この手法は、ウォルト・ディズニー・アニメーション・スタジオでも採られている。『ズートピア』ではシナリオを400本書いては捨て、なおかつ最初に作られたアニマティックでは、キツネのニックが主人公だった。それを見てダメ出しが出たため、いったん捨てて、主人公をウサギのジュディにして作り直されたというのだ([物語を作る側の視点から『ズートピア』の面白さ、怖さ、凄さを語り尽くす]にまとめた)。

試行錯誤のコストは少額で済むが、製作フェーズに入ると、コストは一気に膨らむ。だから、創造的なアイデアは初期段階で反復検証しておくのだ。そうすることで、緻密な計画と作品の創造性を両立させることができる。

契約を2つにする裏技

プロジェクトはプログラミングと違う。

プログラムのようにモジュール化ができるわけがない。そういうツッコミもあるだろう。だが本書では、プロジェクトの中で反復可能な箇所を探して、それをレゴのように扱えと説く。

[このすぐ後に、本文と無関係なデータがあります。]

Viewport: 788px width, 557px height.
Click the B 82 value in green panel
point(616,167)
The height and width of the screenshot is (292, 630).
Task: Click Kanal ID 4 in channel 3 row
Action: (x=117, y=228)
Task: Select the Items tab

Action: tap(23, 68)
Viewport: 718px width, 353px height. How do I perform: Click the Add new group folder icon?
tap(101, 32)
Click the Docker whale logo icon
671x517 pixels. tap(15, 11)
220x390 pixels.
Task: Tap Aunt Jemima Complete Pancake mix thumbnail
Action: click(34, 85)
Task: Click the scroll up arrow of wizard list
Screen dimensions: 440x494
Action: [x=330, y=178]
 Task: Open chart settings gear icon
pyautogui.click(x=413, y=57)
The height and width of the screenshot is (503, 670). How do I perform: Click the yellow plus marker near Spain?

本書では、地下鉄の建造から道路網の構築まで、さまざまなモジュール化の例が挙げられている。プロジェクトそのものを一つのモジュールと見なしてはどうだろうか?つまり、ミニ・プロジェクトを先行して動かすのだ。

企画段階から参加できる場合、私が意図的にやっているのは、「契約を2つにする」になる。

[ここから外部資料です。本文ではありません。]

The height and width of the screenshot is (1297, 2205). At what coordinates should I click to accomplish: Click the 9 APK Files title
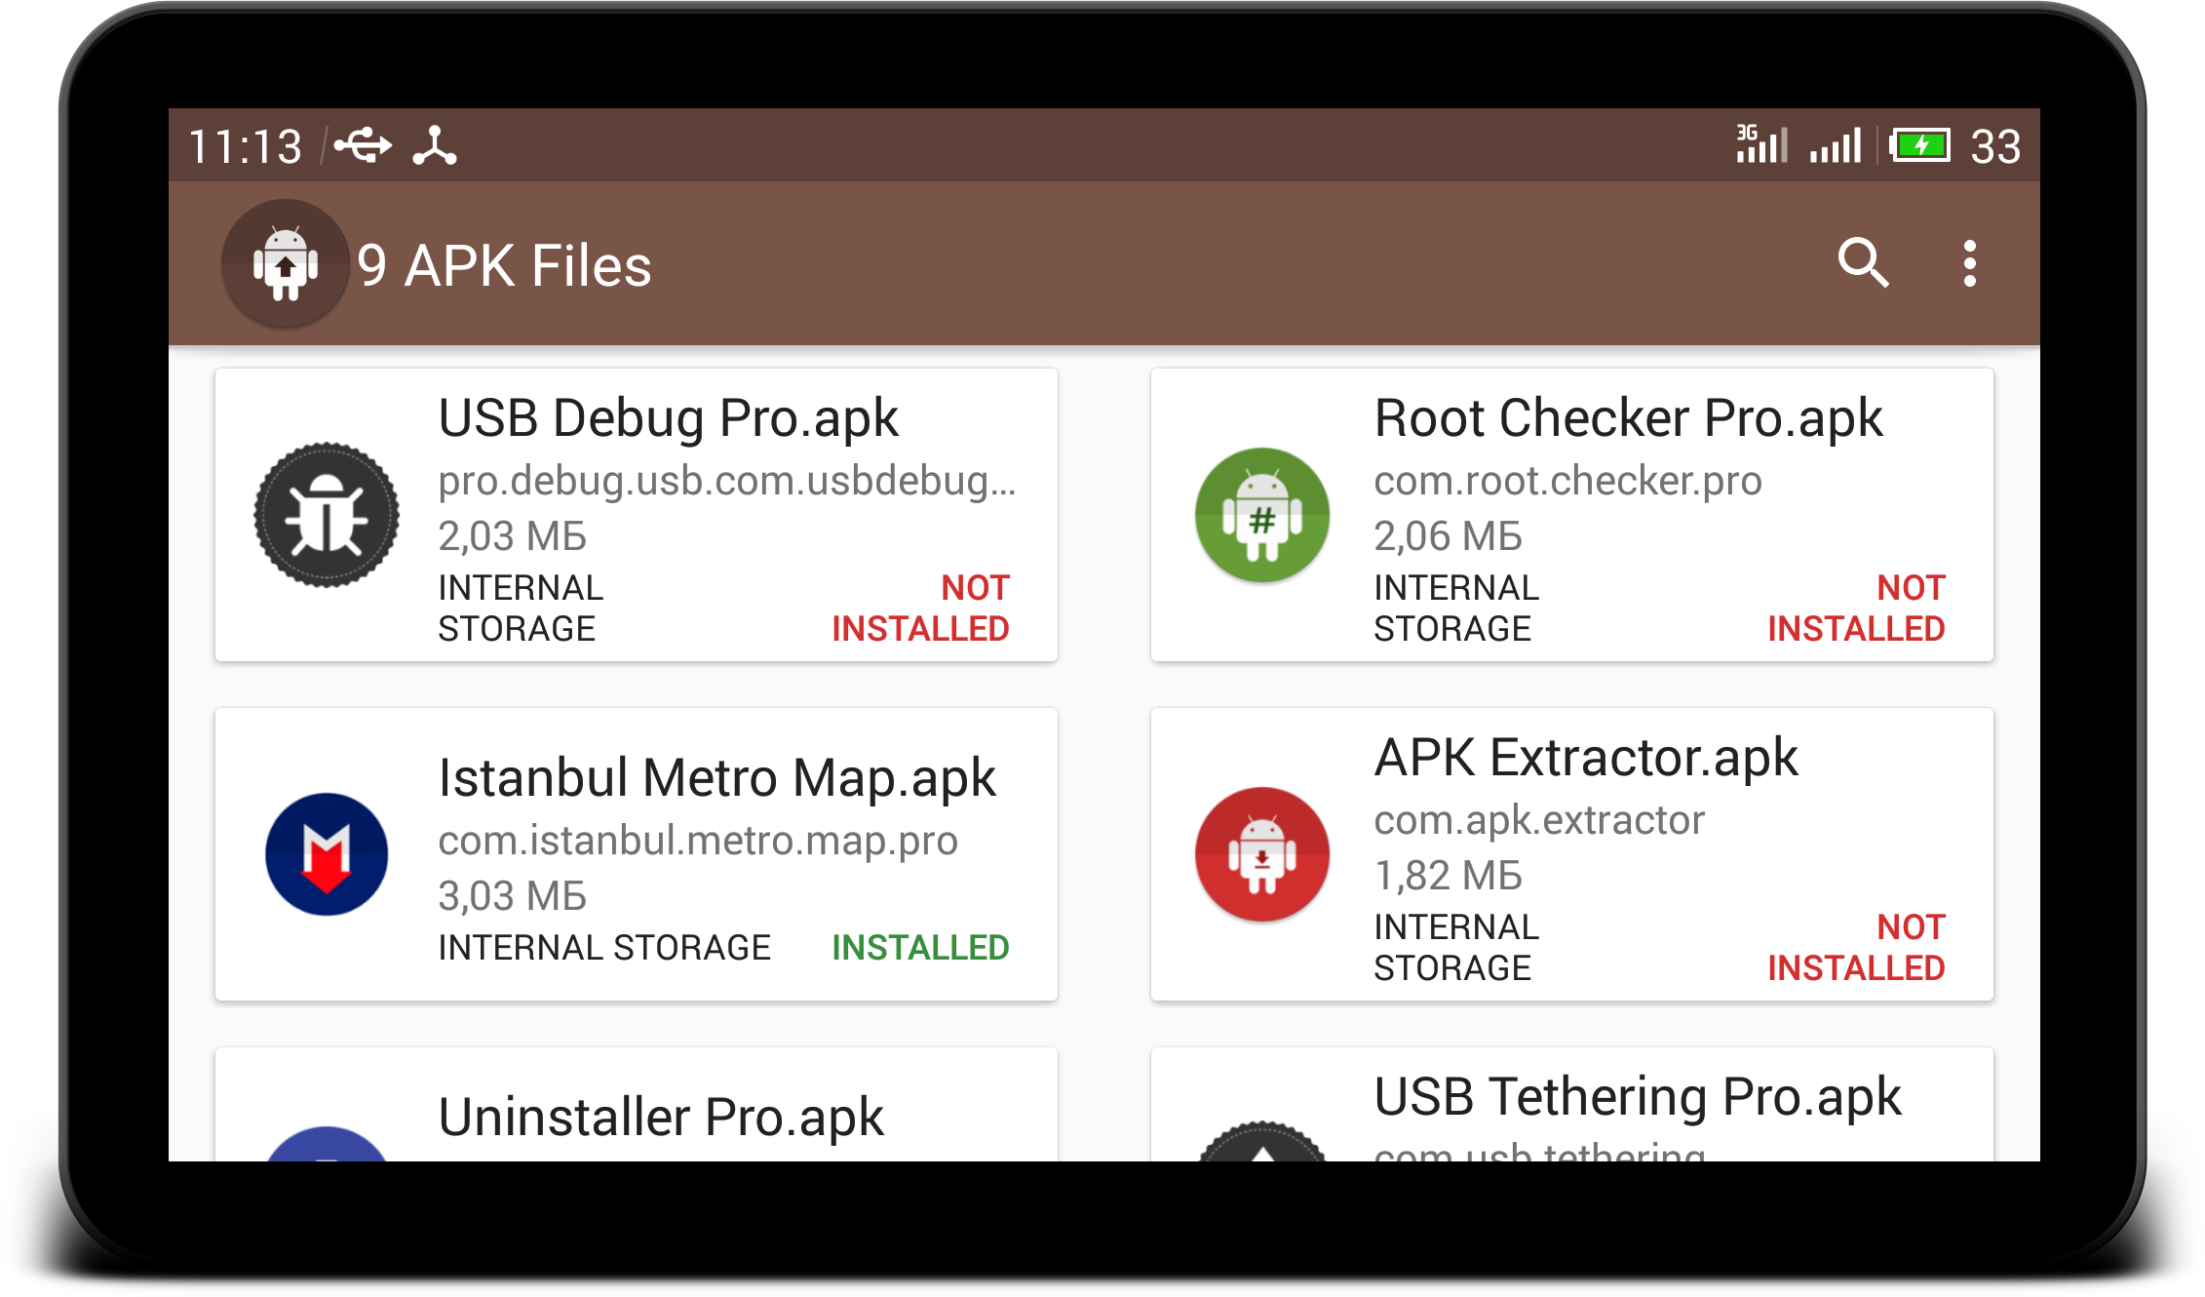coord(504,265)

これを提案すると、オーバーヘッドが増えるので、契約を2つにするのは自社も顧客もとても嫌がる。それでも、「見積もりのためのフェーズを入れましょう」とか何とかゴリ押しして、「検証フェーズ」「実行フェーズ」に分けるようにしている。分割統治は古代ローマからの知恵だが、プロジェクトも然り。大きくなりそうなとき、動かす前に(←ここ肝心)プロジェクトを分けるんだ。

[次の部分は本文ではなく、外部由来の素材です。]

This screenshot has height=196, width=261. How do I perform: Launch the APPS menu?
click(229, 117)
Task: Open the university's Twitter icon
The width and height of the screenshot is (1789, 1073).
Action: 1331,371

そして、検証フェーズで初期検討から構築まで、一通りやってみることで、大きな問題はあらかた出てくる。ミニとはいえ、プロジェクトを1回まわすことでメンバーは習熟し、実行フェーズでは、おおよそ見積もった通りに進めることができる。

これはプロジェクトが形を成す前に介入できる立場だからできる技なので、いつでも使えるわけではない。だが、「契約を2つにするコスト」の方が、「見切り発車で引き起こされる様々なトラブルを乗り越えるコスト」よりも、うんと安い。アジャイル開発だと、製品の開発までを繰り返すが、クラウドやネットワークの構築も込みで、反復させるのだ。

失敗プロジェクトの筆頭はオリンピック

では、上手くいかないプロジェクトには、どんな特徴や共通点があるか?

本書では、様々な事例が紹介されているが、その最たる例はオリンピックになる。

データ入手が可能な1960年以降、夏・冬のオリンピックは、全て予算超過をしているという。つまり、開催費の見積もり範囲内で行われたオリンピックは、一つも存在しないという。コスト超過率の最高(最悪)は予算を720%超えた、1976年のモントリオール大会になる。

スポンサーから国家、行政、委員会、運営団体など、ステークホルダーが大きすぎ&多すぎることと、威信とかプライドとかにトチ狂った偉い人の横ヤリが入りやすいリスクは容易に想像がつく。

だが、本書によると、オリンピックの失敗の主要因は「経験不足」にあるという。

オリンピックには常時開催地というものがない。そのため、開催の権利を勝ち取った都市は、開催経験をまったく持たないことになる。「いや、東京オリンピックは過去に2回やっているよ?」と反論したくなるが、1964年と2021年なので、初回の関係者は引退しているか死んでる。イテレーションとは真逆の、一発勝負なのがオリンピックなのだ。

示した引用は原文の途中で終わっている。